The confused rollout of payments to incarcerated individuals raises a question of agency discretion and how long of a leash sub-regulatory guidance should truly have. The Treasury Secretary has authority from Congress to prescribe all rules necessary for the enforcement of the IRC, and since the stimulus payments were styled as advance rebates delivered through the tax code, this authority would seemingly apply.[13] Therefore, the IRS has administrative authority to deem how best to animate Congress’ charge of delivering the stimulus checks. But the decision to pull in seemingly unrelated eligibility requirements from the SSA does not to fall under the umbrella of that administrative dictate.

Having tracked the IRS’s response and roll out of the stimulus checks, it is unclear what authority or internal discussions led to the decision that the three very basic eligibility requirements should be read to exclude incarcerated individuals. When asked by reporters why the IRS used language from the SSA to deny prisoners checks, IRS spokesperson Eric Smith said, “I can’t give you the legal basis. All I can tell you is this is the language the Treasury and ourselves [sic] have been using. It’s just the same list as in the Social Security Act.”[14]

In the context of an emergency, such as the pandemic, it is understandable that both Congress and agencies are moving quickly to try and roll out large-scale relief efforts. Mistakes are an inevitable side-effect of human institutions moving fast. However, the IRS reading in additional eligibility requirements, subsequently defending that reading in court, and vowing to appeal the decision, suggests that this is more than a bureaucratic mistake made at the hands of an agency trying to move too quickly. It suggests a commitment to their interpretation. Since the language issuing a second round of stimulus payments does not offer any alternative language to the eligibility requirements first laid out and interpreted by the CARES Act, how the IRS will ultimately respond remains an open question.

What is clear from the class action ruling is if the IRS intends to stick to their interpretation, which reads the SSA requirements into the CARES Act, they will likely need to go through the rule making process of issuing a regulation so that their interpretation is granted Chevron deference.[15] Since the stimulus payments are one-time emergency relief, it would likely be viewed as inefficient to go through the long process of issuing a regulation. By the time the process is complete the payment will have been long overdue. This seems to raise the question that in the context of emergency aid, should there be a faster and more efficient mechanism that offers a check over an administrative agency’s interpretation and implantation of congressional intent? Inmates denied their rightfully owed checks would say yes.


[1] CARES Act, H.R. 748, 116th Cong. § 2201(a) (2020).

[2] I.R.C. § 6428(d).

[3] See Heather Long & Michelle Singletary, Glitches prevent $1,200 stimulus checks from reaching millions of Americans, Wash. Post (Apr. 16, 2020), [].

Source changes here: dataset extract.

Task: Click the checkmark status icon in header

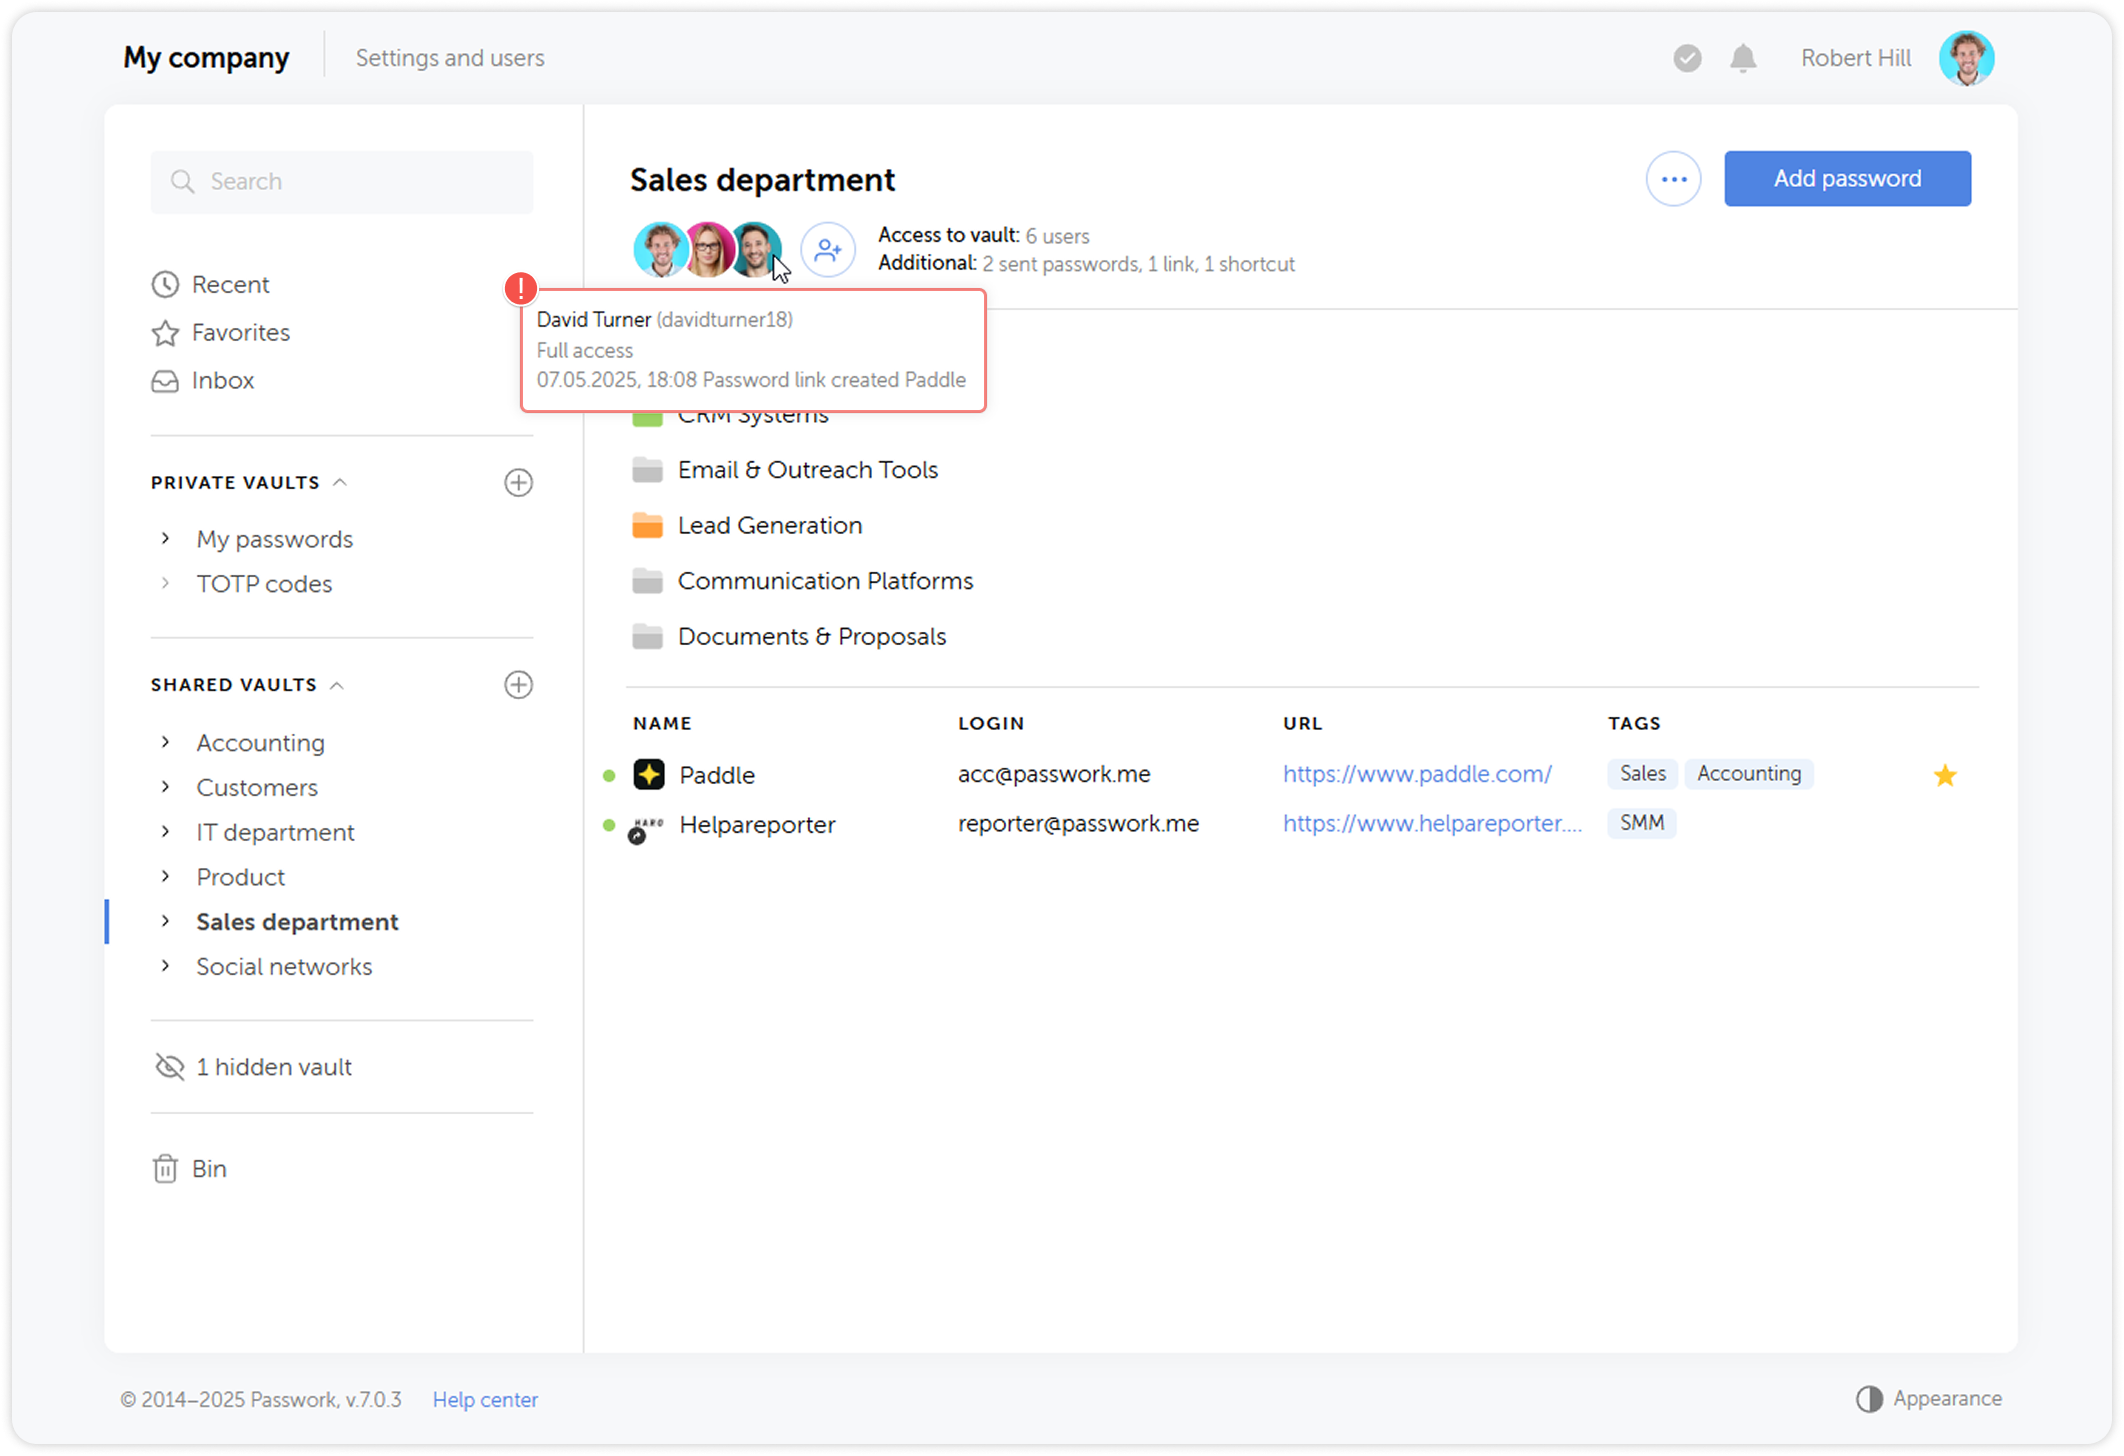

[4] Internal Revenue Service, Economic Impact Payment Information Center — Topic A: EIP Eligibility and General Information, Q A14 (added May 6, 2020) [].

[5] Jordan Michael Smith, Prisoners Face ‘Undue Punishment’ as the IRS Claws Back Their Stimulus Checks, The Appeal (Jul 08, 2020), [].

[6] Scholl v. Mnuchin, No. 20-cv-05309-PJH, 2020 WL 6065059 (N.D. Cal. Oct. 14, 2020).

[7] Dale Smith, People Who Are in prison Can Get a Stimulus Check, But There’s a Catch. What to Know Today, CNET (Nov. 9, 2020) []; Internal Revenue Service, Economic Impact Payment Information Center — Topic A: EIP Eligibility and General Information, Q A17 (updated Oct. 29, 2020) [].

[8] Keri Blakinger & Joseph Neff, Prisoners Won the Right to Stimulus Checks. Some Prisons are Standing in the Way, The Marshall Project (Oct. 21, 2020) [].

[9] HEALS Act, S. 4318, 116th Cong. § 202(b) (2020).

[10] Consolidated Appropriations Act, 2021 (H.R. 133).

[11] Stephen Raher, Stimulus, Round 2: Incarcerated People Will be Eligible for New Round of Payments, Prison Policy Initiative (Dec. 30, 2020) [].

[12] Consolidated Appropriations Act, 2021 (H.R. 133).

[13] I.R.C. § 7805(a).

[14] Rebecca Boone, U.S. Inmates Got Virus Relief Checks, and IRS Wants Them Back, PBS News Hour (Jun. 24, 2020) [].

[15] Scholl v. Mnuchin, No. 20-cv-05309-PJH, 2020 WL 6065059 (N.D. Cal. Oct. 14, 2020).